> O QUE FAZER
1. Resuma a decisão arbitral em duas frases.
2. Volte a escrever o trecho da decisão arbitral desde "3. Assim, em" até "29 de outubro de 2018.", inclusive, e substitua "Assim" por "Deste modo".

Decisão Arbitral
I. Relatório
1. A..., contribuinte fiscal n.º..., e B..., contribuinte fiscal n.º..., casados (doravante designado por “Requerentes”), ambos residentes na ..., n.º..., ..., ...-... Lisboa, apresentaram, nos termos das disposições conjugadas dos artigos 2.º e 10.º do Decreto-Lei n.º 10/2011, de 20 de janeiro, i.e., Regime Jurídico da Arbitragem em Matéria Tributária (“RJAT”), pedido de constituição de Tribunal Arbitral, de forma a ser declarada ilegal a liquidação de Imposto sobre o Rendimento das Pessoas Singulares (IRS) n.º 2018..., referente ao ano de 2017, sendo demandada a Autoridade Tributária e Aduaneira (“Requerida” ou “AT”).
A) Constituição do Tribunal Arbitral
2. Nos termos do disposto na alínea a) do n.º 2 do artigo 6.º e da alínea b) do n.º 1 do artigo 11.º do RJAT, o Conselho Deontológico do Centro de Arbitragem Administrativa (“CAAD”) designou como árbitro do tribunal singular o signatário, que comunicou a aceitação do encargo no prazo aplicável, e notificou as partes dessa designação no dia 9 de outubro de 2018.
3. Assim, em conformidade com o preceituado na alínea c) do n.º 1 do artigo 11.º do RJAT, e mediante a comunicação do Senhor Presidente do Conselho Deontológico do CAAD, o Tribunal Arbitral Singular ficou constituído no dia 29 de outubro de 2018.
B) História processual
4. No pedido de pronúncia arbitral, os Requerente peticionam a anulação parcial, com fundamento em ilegalidade por vício de violação de lei, da liquidação de IRS n.º 2018..., datada de 2 de junho de 2018, emitida por respeito ao exercício de 2017, sendo igualmente peticionado o reembolso do montante pago, bem como o pagamento, por parte da AT, de juros indemnizatórios.

> REGISTOS EXTRAÍDOS
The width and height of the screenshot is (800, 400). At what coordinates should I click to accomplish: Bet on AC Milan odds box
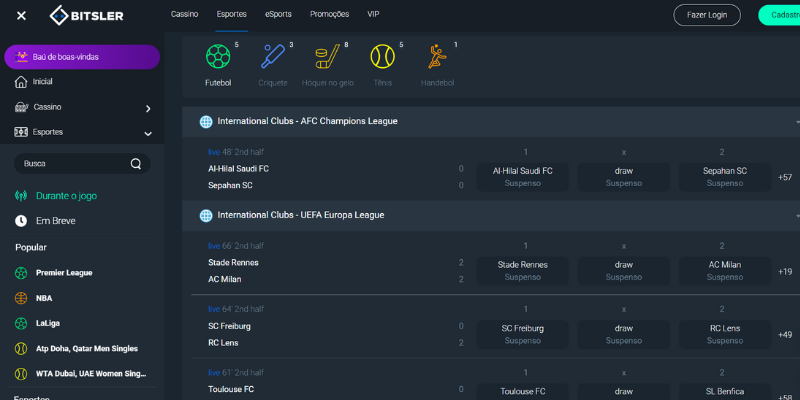725,270
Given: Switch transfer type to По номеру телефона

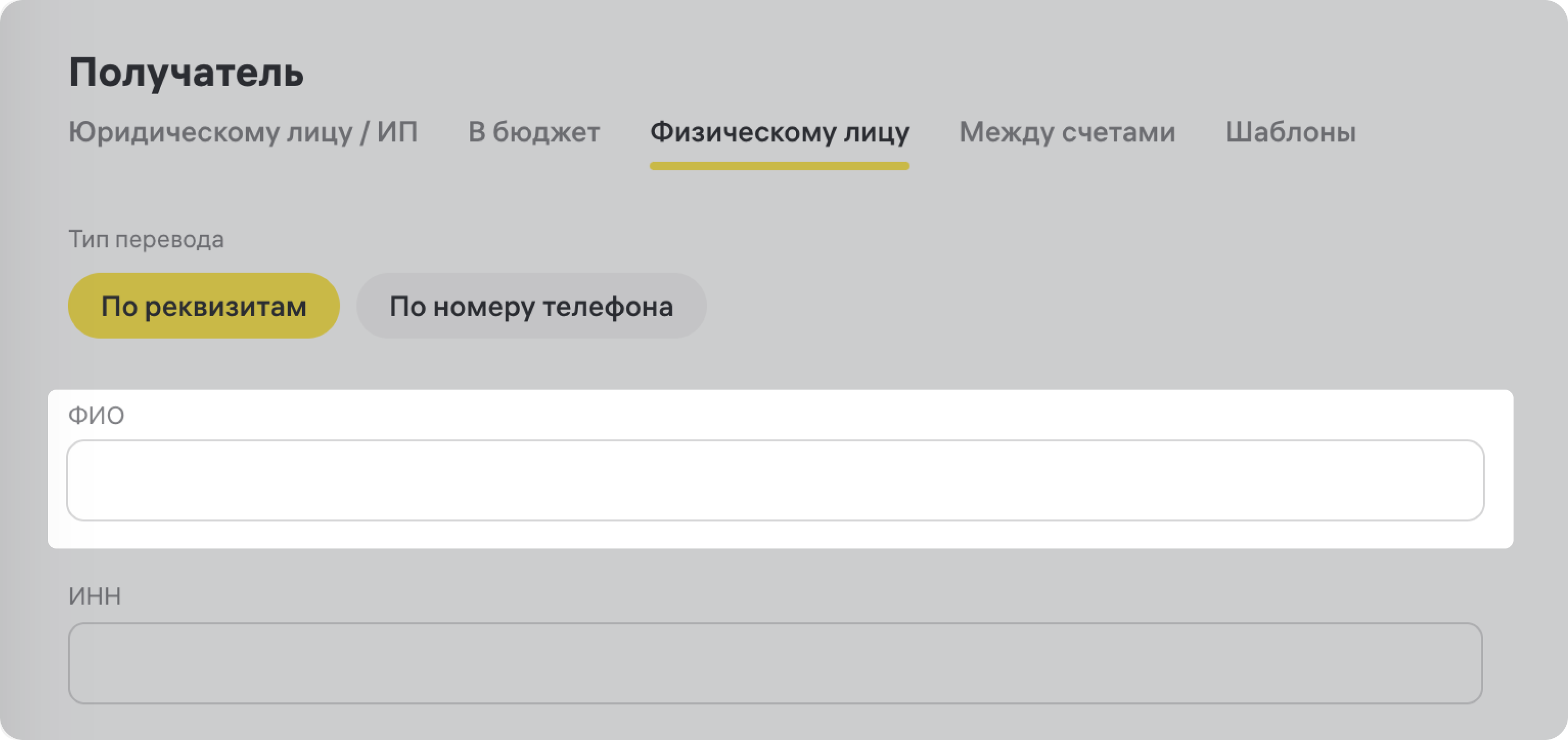Looking at the screenshot, I should pos(531,306).
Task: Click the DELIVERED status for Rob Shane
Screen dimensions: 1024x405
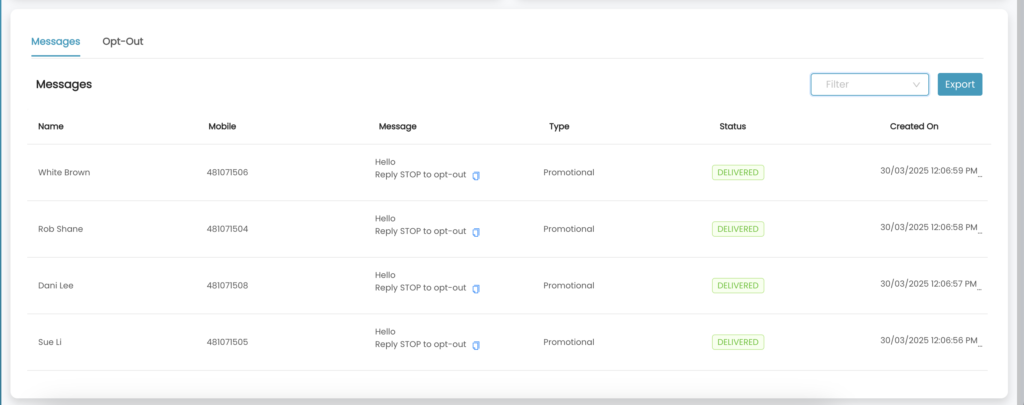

> PROBLEMAS RESOLVIDOS
1. Um casal de contribuintes pediu, ao abrigo do RJAT, a constituição de um tribunal arbitral para que fosse declarada ilegal a liquidação de IRS referente ao ano de 2017, sendo demandada a Autoridade Tributária e Aduaneira. O tribunal arbitral singular ficou constituído em 29 de outubro de 2018, e os requerentes pedem a anulação parcial dessa liquidação, o reembolso do montante pago e o pagamento de juros indemnizatórios.

2.
3. Deste modo, em conformidade com o preceituado na alínea c) do n.º 1 do artigo 11.º do RJAT, e mediante a comunicação do Senhor Presidente do Conselho Deontológico do CAAD, o Tribunal Arbitral Singular ficou constituído no dia 29 de outubro de 2018.